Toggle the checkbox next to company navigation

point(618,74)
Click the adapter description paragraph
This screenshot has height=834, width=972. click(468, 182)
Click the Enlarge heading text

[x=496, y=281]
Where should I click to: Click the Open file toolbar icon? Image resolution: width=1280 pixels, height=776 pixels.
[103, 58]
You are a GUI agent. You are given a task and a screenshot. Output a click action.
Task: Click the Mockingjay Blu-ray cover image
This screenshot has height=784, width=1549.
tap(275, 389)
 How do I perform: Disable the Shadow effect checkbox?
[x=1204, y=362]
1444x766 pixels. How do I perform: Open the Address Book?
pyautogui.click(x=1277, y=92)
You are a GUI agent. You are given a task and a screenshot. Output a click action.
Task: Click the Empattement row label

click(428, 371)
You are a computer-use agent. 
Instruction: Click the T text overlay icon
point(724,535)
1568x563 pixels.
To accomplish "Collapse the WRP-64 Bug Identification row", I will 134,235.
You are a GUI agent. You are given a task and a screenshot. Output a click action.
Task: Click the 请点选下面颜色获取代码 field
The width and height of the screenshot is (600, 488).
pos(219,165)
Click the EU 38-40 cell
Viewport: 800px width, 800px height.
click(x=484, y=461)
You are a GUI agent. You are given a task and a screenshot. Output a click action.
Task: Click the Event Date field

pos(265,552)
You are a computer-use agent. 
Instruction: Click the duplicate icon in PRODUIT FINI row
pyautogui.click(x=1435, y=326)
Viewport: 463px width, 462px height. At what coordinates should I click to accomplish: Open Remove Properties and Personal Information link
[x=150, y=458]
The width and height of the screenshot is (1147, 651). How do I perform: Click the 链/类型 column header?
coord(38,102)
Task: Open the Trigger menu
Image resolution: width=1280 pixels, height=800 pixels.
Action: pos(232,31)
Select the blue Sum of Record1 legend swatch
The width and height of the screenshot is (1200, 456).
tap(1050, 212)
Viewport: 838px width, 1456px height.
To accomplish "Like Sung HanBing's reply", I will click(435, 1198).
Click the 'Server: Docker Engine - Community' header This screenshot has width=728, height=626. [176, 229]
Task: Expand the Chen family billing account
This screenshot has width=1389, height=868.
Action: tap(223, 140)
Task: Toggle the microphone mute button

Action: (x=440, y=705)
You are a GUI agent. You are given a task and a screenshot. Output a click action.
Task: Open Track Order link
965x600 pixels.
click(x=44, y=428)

====================

Required action
Exact copies of all the entries above are required.

Response
Toggle the checkbox next to company navigation

point(618,74)
Click the adapter description paragraph
This screenshot has height=834, width=972. click(468, 182)
Click the Enlarge heading text

[x=496, y=281]
Where should I click to: Click the Open file toolbar icon? Image resolution: width=1280 pixels, height=776 pixels.
[103, 58]
You are a GUI agent. You are given a task and a screenshot. Output a click action.
Task: Click the Mockingjay Blu-ray cover image
This screenshot has height=784, width=1549.
tap(275, 389)
 How do I perform: Disable the Shadow effect checkbox?
[x=1204, y=362]
1444x766 pixels. How do I perform: Open the Address Book?
pyautogui.click(x=1277, y=92)
You are a GUI agent. You are given a task and a screenshot. Output a click action.
Task: Click the Empattement row label

click(428, 371)
You are a computer-use agent. 
Instruction: Click the T text overlay icon
point(724,535)
1568x563 pixels.
To accomplish "Collapse the WRP-64 Bug Identification row", I will 134,235.
You are a GUI agent. You are given a task and a screenshot. Output a click action.
Task: Click the 请点选下面颜色获取代码 field
The width and height of the screenshot is (600, 488).
pos(219,165)
Click the EU 38-40 cell
Viewport: 800px width, 800px height.
click(x=484, y=461)
You are a GUI agent. You are given a task and a screenshot. Output a click action.
Task: Click the Event Date field

pos(265,552)
You are a computer-use agent. 
Instruction: Click the duplicate icon in PRODUIT FINI row
pyautogui.click(x=1435, y=326)
Viewport: 463px width, 462px height. At what coordinates should I click to accomplish: Open Remove Properties and Personal Information link
[x=150, y=458]
The width and height of the screenshot is (1147, 651). How do I perform: Click the 链/类型 column header?
coord(38,102)
Task: Open the Trigger menu
Image resolution: width=1280 pixels, height=800 pixels.
Action: pos(232,31)
Select the blue Sum of Record1 legend swatch
The width and height of the screenshot is (1200, 456).
tap(1050, 212)
Viewport: 838px width, 1456px height.
To accomplish "Like Sung HanBing's reply", I will click(435, 1198).
Click the 'Server: Docker Engine - Community' header This screenshot has width=728, height=626. [176, 229]
Task: Expand the Chen family billing account
This screenshot has width=1389, height=868.
Action: tap(223, 140)
Task: Toggle the microphone mute button

Action: (x=440, y=705)
You are a GUI agent. You are given a task and a screenshot. Output a click action.
Task: Open Track Order link
965x600 pixels.
click(x=44, y=428)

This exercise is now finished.